Sharjah: After discovering its biggest gas find in 30 years, Sharjah is continuing explorations for potential other reservoirs, a top official confirmed.
It was in January that SNOC (Sharjah National Oil Company) made history when, along with Italian partner Eni, it discovered the ‘Mahani’ gas well – the first land discovery of natural gas in the emirate since the 1980s.
The project will boost Sharjah’s domestic gas production, with the process of delineating and developing the discovery to “take a few years,” according to Hatem Al Mosa, CEO.
“There's diversity in [our] energy supply - Sharjah imports gas from more than one party. And we have our own production.”
The head of Sharjah’s largest energy company does not foresee a sharp increase in natural gas imports to the third-most populous emirate in the UAE.
Global energy giants are betting big on natural gas as a cleaner alternative to crude oil amid pressure from governments and environmental groups. Oil firms are also looking to limit their exposure to price volatility brought on by rising geopolitical tensions and a flood of new supply from non-traditional markets such as US, Canada, and Brazil.
Demand dive helped
Amidst all the turmoil in the global energy industry, Sharjah actually managed to save quite a bit as a consequence.

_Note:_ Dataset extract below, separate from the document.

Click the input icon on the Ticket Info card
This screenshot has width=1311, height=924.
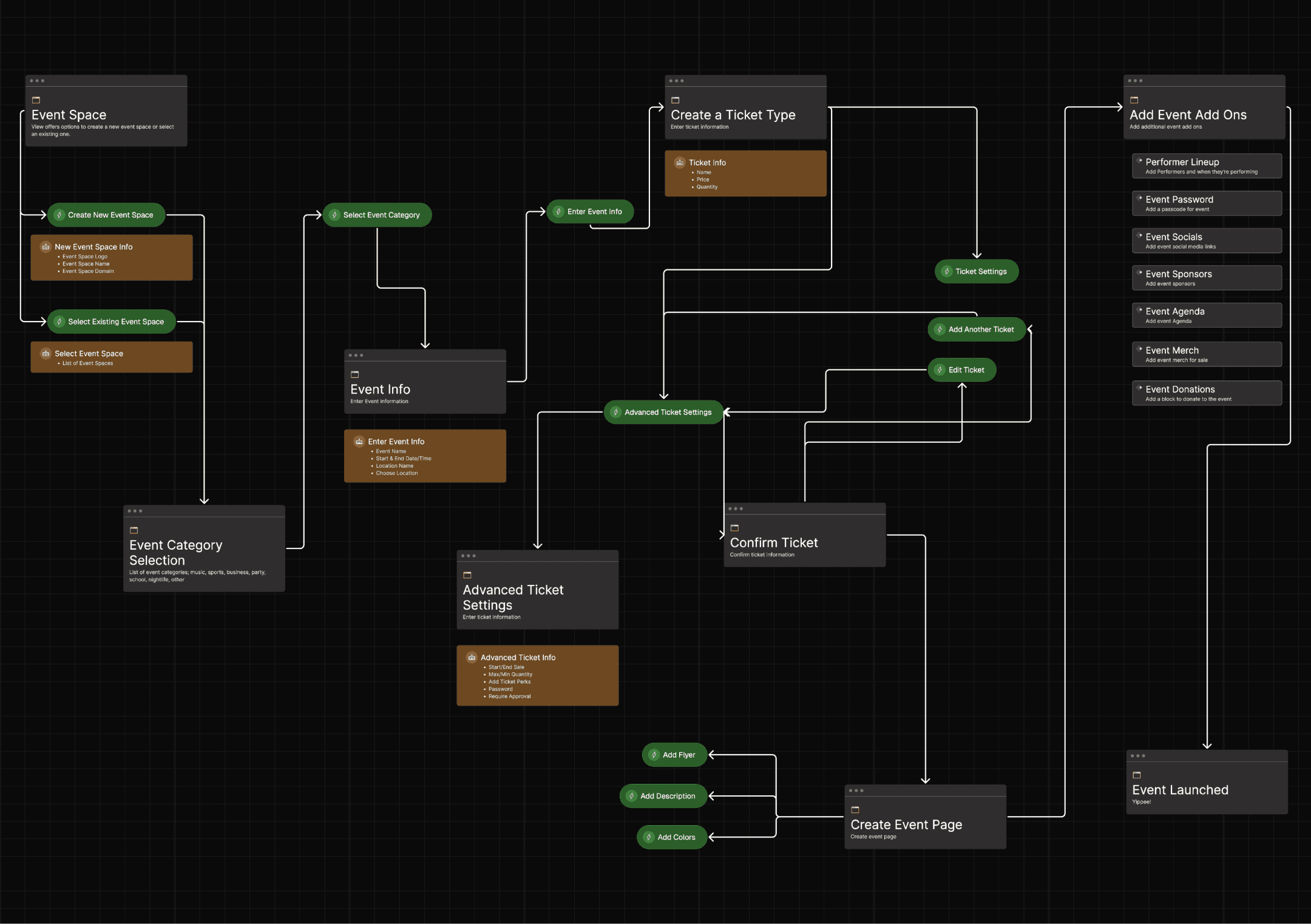[x=680, y=162]
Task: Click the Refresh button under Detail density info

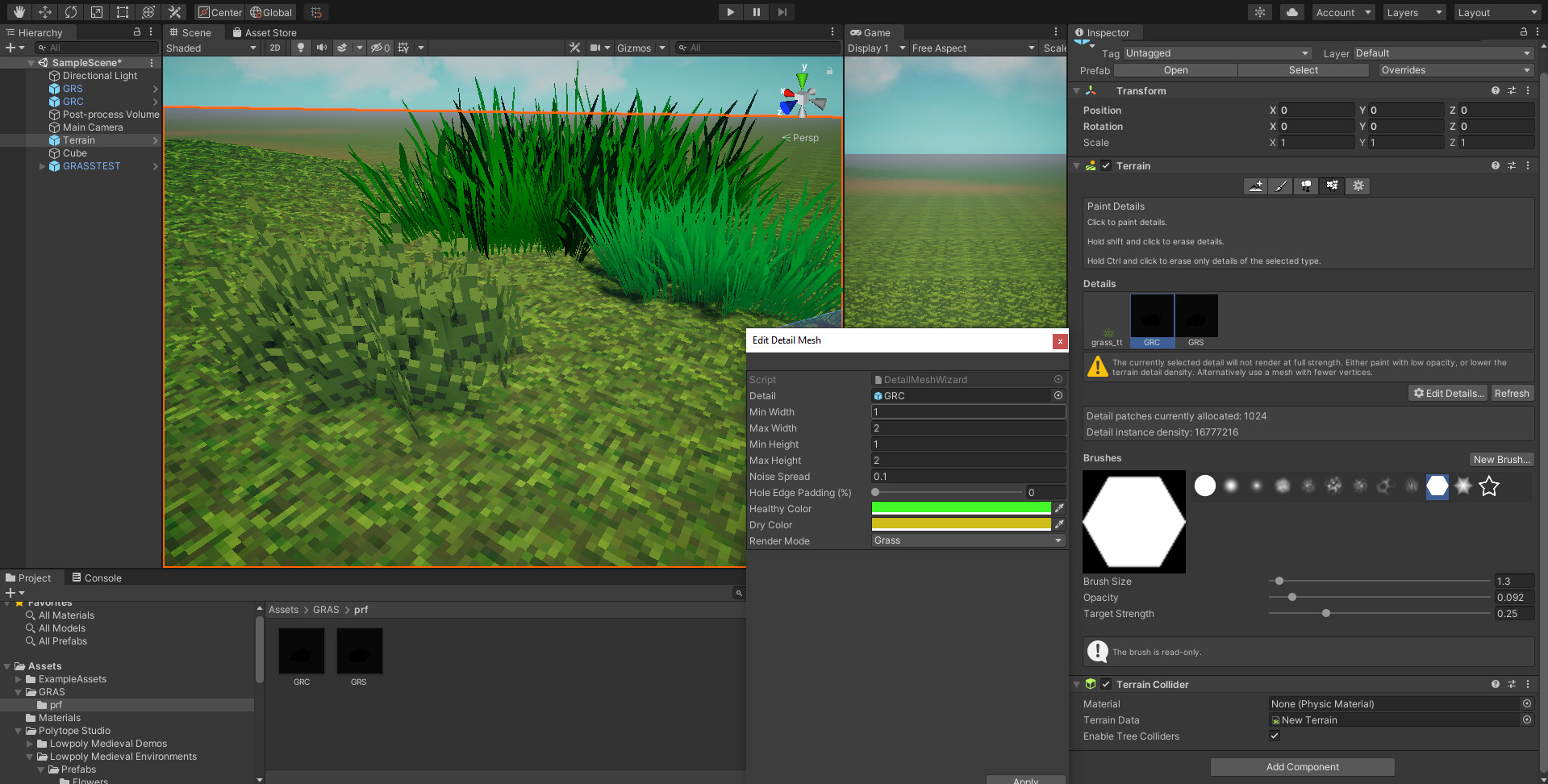Action: [1512, 393]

Natural gas prices - linked to crude contracts – also fell during this period, which in turn made imports cheaper for Sharjah. On a net basis, the emirate saved money because of the reduction in oil prices, Mosa said.
The emirate’s economy, however, suffered as a result of the nation-wide response to the COVID-19 outbreak. The city was “hit as hard as everybody else” because the UAE is essentially a net oil country, Mosa added.
“We’re continuing our exploration effort to hopefully find more reservoirs in partnership with Eni,” the CEO said.
SNOC has a 30-year partnership deal with Eni, struck last year, to explore and develop onshore oil and gas fields in the emirate.
There's diversity in [our] energy supply - Sharjah imports gas from more than one party
No need for higher prices
OPEC and its allies had cut output by 9.7 million barrels per day since May. The current deal will see them ease the cuts to 7.7 million bpd from August until December.
Of late, market participants have questioned the OPEC move, as economies still feel the full burden of the pandemic sweep. Add to that fears over a virus resurgence in Europe and all this points to a continued slump in oil demand.
The partial return of curtailed OPEC+ oil output will create a new four-month supply glut of around 170 million barrels, forecasts suggest.
Despite the bearish mood, Mosa believes that OPEC+ has been successful in stabilizing oil markets. “We’ve seen a significant pickup in demand in China… and many other places in the world.”
OPEC and allies will naturally raise production to match the demand, but “the smart thing in this phase is not to go after higher prices.”
In the past, US shale producers had taken advantage of such oil price rallies to boost their own output, and in turn grabbing a bigger share of the global supply.
“They [Opec] played that game in the past, and they lost very badly to shale oil,” Mosa said.
Thanks to years of increasing mass production by the likes of China, the cost of renewable energy units have drastically reduced. Now, with COVID-19 paralyzing the global economy, concerns are rising about the industry’s ability to get back on track.
This is a “very temporary setback for renewables, I don't think it's going to be long lasting at all,” said Hatem Al Mosa of Sharjah National Oil Company. “Once COVID-19 is behind us, I would say that renewables will be again going at a much faster rate than conventional fossil fuel power.”